Chris has been dealing with pulmonary hypertension all his life. It has now come to the point
that he needs a Heart & Lung transplant- he is in patient at Mayo/St.Mary’s in Rochester till
a donation becomes available.
Keep them in your prayers and ALL that need them.
And don’t forget the family of the donor. †
Added to my prayer list, Old Bear!
Congratulations Jimmy on making the Pro Football Hall of Fame…..Actually watching the “other” Jimmy get the word was pretty awesome. Even if you don’t like the Cowboys, we can all relate to his joy.
I also liked today’s strip. I need to kiss my wife as she does things like that for me all the time.
Bird, presumably a gull, pooped on Gene’s suit on his wedding day, & Janis wiped it off, but didn’t yell “GROSS!!” Such restraint!
BTW, proper birders eschew “sea gull,” or “seagull.” A score of gull spp. occur in the USA & Canada, some along the coasts and Great Lakes [e.g., Herring Gull, Great Black-back Gull, others on Pacific shores]. Other gulls often prefer inland, smaller waters. N MN lakes are mostly inhabited by Ring-billed Gulls. We also have them poop on unwise “sun-bathers.”
Much of the year, the prairies of the northern states & Canada are full of black-headed Franklin’s Gulls*, often seen following tractors for tidbits plows turn up. Franklin’s are essentially land birds that may repair to the coasts in winter. Recent online query about why there are seagulls on inland fresh waters: There aren’t.
*In Britain & on “the Continent,” a related sp., the Black-headed Gull, does the plow-following. Saw oodles in ’52-’53.
Peace,
emb
How do the birds know we are plowing 6 miles from their home turf? 🙂
They come at least that far from Lake Waconia.
@emb-
Are Black-headed gulls the species that saved the original LDS colony in Utah?
Here’s the Wiki site, about “seagulls,” unfortunately:
https://en.wikipedia.org/wiki/Miracle_of_the_gulls
Wiki suggests the California Gull, which does inhabit the Great Salt Lake area. So does the much smaller Franklin’s Gull [“big” Peterson, maps 229, 236]. As Wiki notes, no LDS writers noted the “miracle” at the time; that tradition grew later. Funny how often that’s true of “miracles.” I think a bunch of immigrant Easterners are less likely to call the smaller, black-headed Franklin’s “seagulls” than they are CA Gulls, which look much like the similar-sized Ring-billed Gulls they knew from “back home.”
Reminds me of another story, one probably written 40 years after the event itself by an anonymous author only later designated as “Matthew.” Was it really Herod’s priests & scribes who decided the COMING birth must take place in Bethlehem [Mt. 2:5-6], or some later literate person wondering where it must HAVE TAKEN PLACE? Not every meaningful story has got to be factual.

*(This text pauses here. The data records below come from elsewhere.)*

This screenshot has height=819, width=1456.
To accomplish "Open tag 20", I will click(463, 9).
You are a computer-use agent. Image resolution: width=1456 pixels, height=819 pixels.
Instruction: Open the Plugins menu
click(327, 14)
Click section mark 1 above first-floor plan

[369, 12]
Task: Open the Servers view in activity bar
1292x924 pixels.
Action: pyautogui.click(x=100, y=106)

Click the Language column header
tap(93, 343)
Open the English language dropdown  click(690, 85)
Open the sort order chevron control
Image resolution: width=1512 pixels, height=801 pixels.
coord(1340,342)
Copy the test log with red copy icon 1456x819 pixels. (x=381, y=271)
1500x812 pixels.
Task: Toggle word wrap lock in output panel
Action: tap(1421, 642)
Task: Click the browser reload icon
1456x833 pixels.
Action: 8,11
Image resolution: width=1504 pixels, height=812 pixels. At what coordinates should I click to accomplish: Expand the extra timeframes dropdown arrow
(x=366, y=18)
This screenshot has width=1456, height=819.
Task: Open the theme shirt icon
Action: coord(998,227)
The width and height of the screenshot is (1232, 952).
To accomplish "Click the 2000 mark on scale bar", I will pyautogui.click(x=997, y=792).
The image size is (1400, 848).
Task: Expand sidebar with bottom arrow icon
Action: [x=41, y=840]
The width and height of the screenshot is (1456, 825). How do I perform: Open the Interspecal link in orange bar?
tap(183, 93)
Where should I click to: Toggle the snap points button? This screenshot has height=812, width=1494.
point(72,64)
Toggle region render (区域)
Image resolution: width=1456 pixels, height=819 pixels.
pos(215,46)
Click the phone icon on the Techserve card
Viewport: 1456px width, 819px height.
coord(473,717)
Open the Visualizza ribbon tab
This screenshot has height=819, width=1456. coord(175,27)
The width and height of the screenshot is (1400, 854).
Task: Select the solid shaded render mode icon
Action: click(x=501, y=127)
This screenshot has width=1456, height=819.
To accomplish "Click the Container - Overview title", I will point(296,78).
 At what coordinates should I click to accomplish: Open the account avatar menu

For example, our first female pastor noted, in a yuletide sermon, “they departed into their own country [by] another way” might suggest not just a different route, but a changed perspective. Long retired, but still insightful.
Peace,
Re 1-13-20 real-time cartoon: So, Arlo never looks at the towels on the rack *before* he gets into the shower?
I don’t always either, tbh. Depends on how sleepy I still am.